DATA RECORDS

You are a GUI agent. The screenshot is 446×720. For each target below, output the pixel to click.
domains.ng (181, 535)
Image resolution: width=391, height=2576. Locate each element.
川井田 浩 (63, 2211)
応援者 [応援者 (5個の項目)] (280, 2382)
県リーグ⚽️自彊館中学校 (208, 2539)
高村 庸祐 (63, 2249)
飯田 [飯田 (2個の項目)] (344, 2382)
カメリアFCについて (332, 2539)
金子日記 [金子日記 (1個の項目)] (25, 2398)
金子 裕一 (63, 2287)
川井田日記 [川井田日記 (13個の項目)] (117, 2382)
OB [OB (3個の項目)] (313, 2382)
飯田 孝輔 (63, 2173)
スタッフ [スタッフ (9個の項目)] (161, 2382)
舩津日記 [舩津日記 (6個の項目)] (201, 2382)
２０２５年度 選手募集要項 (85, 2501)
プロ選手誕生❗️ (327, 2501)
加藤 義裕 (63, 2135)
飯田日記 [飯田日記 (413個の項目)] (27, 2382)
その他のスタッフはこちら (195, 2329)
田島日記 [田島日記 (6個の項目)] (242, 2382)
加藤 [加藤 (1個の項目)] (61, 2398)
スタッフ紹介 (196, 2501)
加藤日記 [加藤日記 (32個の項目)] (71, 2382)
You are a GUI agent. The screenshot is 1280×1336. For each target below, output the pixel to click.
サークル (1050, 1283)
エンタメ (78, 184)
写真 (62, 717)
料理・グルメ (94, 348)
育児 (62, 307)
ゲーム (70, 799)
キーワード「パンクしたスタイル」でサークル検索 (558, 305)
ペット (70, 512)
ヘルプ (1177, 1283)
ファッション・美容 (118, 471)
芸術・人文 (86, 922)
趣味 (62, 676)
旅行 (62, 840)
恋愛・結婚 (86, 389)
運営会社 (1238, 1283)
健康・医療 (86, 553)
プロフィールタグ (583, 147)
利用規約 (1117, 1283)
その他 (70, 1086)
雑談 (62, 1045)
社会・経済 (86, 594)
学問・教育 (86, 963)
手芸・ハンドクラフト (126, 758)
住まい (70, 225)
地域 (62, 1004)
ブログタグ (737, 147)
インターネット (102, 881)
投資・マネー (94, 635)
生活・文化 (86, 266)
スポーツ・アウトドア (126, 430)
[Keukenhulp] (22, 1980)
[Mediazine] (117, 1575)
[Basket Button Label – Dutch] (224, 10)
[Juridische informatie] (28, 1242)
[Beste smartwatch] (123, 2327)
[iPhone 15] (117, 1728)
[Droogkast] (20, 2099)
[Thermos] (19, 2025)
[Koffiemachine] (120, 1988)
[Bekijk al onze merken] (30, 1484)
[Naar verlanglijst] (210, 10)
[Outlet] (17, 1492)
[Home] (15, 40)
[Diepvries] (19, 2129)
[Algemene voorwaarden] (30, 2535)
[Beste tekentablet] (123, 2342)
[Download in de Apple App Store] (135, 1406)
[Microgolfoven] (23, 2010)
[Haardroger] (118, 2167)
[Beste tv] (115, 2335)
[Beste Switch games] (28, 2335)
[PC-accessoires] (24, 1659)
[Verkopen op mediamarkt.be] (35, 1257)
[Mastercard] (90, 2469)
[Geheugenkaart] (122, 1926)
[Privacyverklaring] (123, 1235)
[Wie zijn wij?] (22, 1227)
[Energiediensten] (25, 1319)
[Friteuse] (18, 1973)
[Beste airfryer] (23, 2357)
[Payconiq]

TO BE DONE
Return each line of the material above without any change, keeping the original order.

THE REPLY
You are a GUI agent. The screenshot is 446×720. For each target below, output the pixel to click.
domains.ng (181, 535)
Image resolution: width=391, height=2576. Locate each element.
川井田 浩 (63, 2211)
応援者 [応援者 (5個の項目)] (280, 2382)
県リーグ⚽️自彊館中学校 (208, 2539)
高村 庸祐 (63, 2249)
飯田 [飯田 (2個の項目)] (344, 2382)
カメリアFCについて (332, 2539)
金子日記 [金子日記 (1個の項目)] (25, 2398)
金子 裕一 (63, 2287)
川井田日記 [川井田日記 (13個の項目)] (117, 2382)
OB [OB (3個の項目)] (313, 2382)
飯田 孝輔 (63, 2173)
スタッフ [スタッフ (9個の項目)] (161, 2382)
舩津日記 [舩津日記 (6個の項目)] (201, 2382)
２０２５年度 選手募集要項 (85, 2501)
プロ選手誕生❗️ (327, 2501)
加藤 義裕 (63, 2135)
飯田日記 [飯田日記 (413個の項目)] (27, 2382)
その他のスタッフはこちら (195, 2329)
田島日記 [田島日記 (6個の項目)] (242, 2382)
加藤 [加藤 (1個の項目)] (61, 2398)
スタッフ紹介 (196, 2501)
加藤日記 [加藤日記 (32個の項目)] (71, 2382)
You are a GUI agent. The screenshot is 1280×1336. For each target below, output the pixel to click.
サークル (1050, 1283)
エンタメ (78, 184)
写真 (62, 717)
料理・グルメ (94, 348)
育児 (62, 307)
ゲーム (70, 799)
キーワード「パンクしたスタイル」でサークル検索 (558, 305)
ペット (70, 512)
ヘルプ (1177, 1283)
ファッション・美容 (118, 471)
芸術・人文 (86, 922)
趣味 (62, 676)
旅行 (62, 840)
恋愛・結婚 (86, 389)
運営会社 (1238, 1283)
健康・医療 (86, 553)
プロフィールタグ (583, 147)
利用規約 (1117, 1283)
その他 (70, 1086)
雑談 (62, 1045)
社会・経済 (86, 594)
学問・教育 (86, 963)
手芸・ハンドクラフト (126, 758)
住まい (70, 225)
地域 (62, 1004)
ブログタグ (737, 147)
インターネット (102, 881)
投資・マネー (94, 635)
生活・文化 (86, 266)
スポーツ・アウトドア (126, 430)
[Keukenhulp] (22, 1980)
[Mediazine] (117, 1575)
[Basket Button Label – Dutch] (224, 10)
[Juridische informatie] (28, 1242)
[Beste smartwatch] (123, 2327)
[iPhone 15] (117, 1728)
[Droogkast] (20, 2099)
[Thermos] (19, 2025)
[Koffiemachine] (120, 1988)
[Bekijk al onze merken] (30, 1484)
[Naar verlanglijst] (210, 10)
[Outlet] (17, 1492)
[Home] (15, 40)
[Diepvries] (19, 2129)
[Algemene voorwaarden] (30, 2535)
[Beste tekentablet] (123, 2342)
[Download in de Apple App Store] (135, 1406)
[Microgolfoven] (23, 2010)
[Haardroger] (118, 2167)
[Beste tv] (115, 2335)
[Beste Switch games] (28, 2335)
[PC-accessoires] (24, 1659)
[Verkopen op mediamarkt.be] (35, 1257)
[Mastercard] (90, 2469)
[Geheugenkaart] (122, 1926)
[Privacyverklaring] (123, 1235)
[Wie zijn wij?] (22, 1227)
[Energiediensten] (25, 1319)
[Friteuse] (18, 1973)
[Beste airfryer] (23, 2357)
[Payconiq]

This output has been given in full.